A potential limitation of this study is the receipt of additional information regarding interventions, which may have influenced the results and introduced confounding factors. Future studies should address this by controlling for such parameters and considering their potential impact on the outcomes.
This study demonstrated that the home visit empowerment program was effective in improving caregivers’ self-efficacy, which can enhance their caregiving capacity. However, since caregiving burden did not show significant improvement, it is likely that the educational intervention alone was insufficient to alleviate caregivers’ caregiving burden. The study suggests the need to supplement educational programs with additional interventions, including psychological, emotional, social, and spiritual support, to reduce caregiving burden.

Conclusion
The home visit empowerment program is effective in improving caregivers’ self-efficacy.

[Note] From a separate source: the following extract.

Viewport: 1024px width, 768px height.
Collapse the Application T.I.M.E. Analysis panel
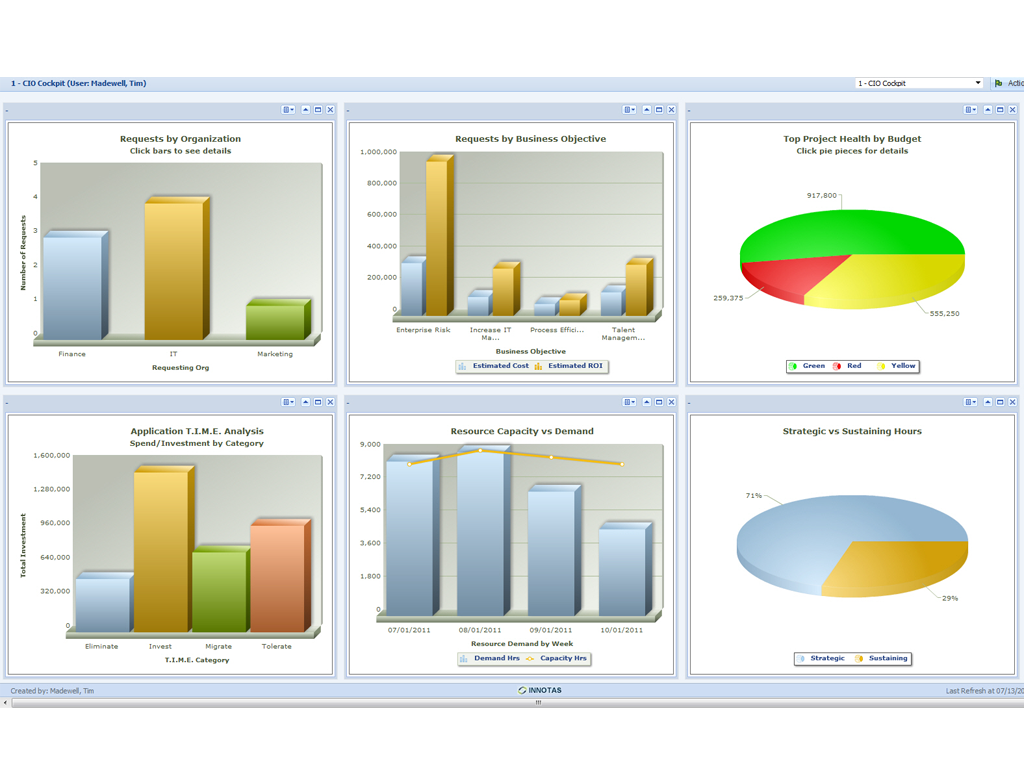click(306, 402)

Acknowledgments: The researcher extends sincere thanks and appreciation to the Vice Chancellor for Research at Zabol and Golestan Universities of Medical Sciences, as well as to the caregivers and their veterans who wholeheartedly cooperated in this research. Their contributions were invaluable in conducting this study.
Ethical Permissions: This article is based on a master’s thesis in nursing approved by the Ethics Committee of Zabol University of Medical Sciences (code IR.ZBMU.REC.1402.080) with the clinical trial code IRCT20231018059763N.
Conflicts of Interests: The authors declared no conflicts of interest.
Authors' Contribution: Maghsoudloomahalli M (First Author), Main Researcher (40%); Shahdadi H (Second Author), Methodologist/Assistant Researcher (30%); Naderifar M (Third Author), Introduction Writer/Assistant Researcher (10%); Abdollahimohammad A (Fourth Author), Statistical Analyst (10%); Podinehmoghadam M (Fifth Author), Discussion Writer (10%)
Funding/Support: No funding was received.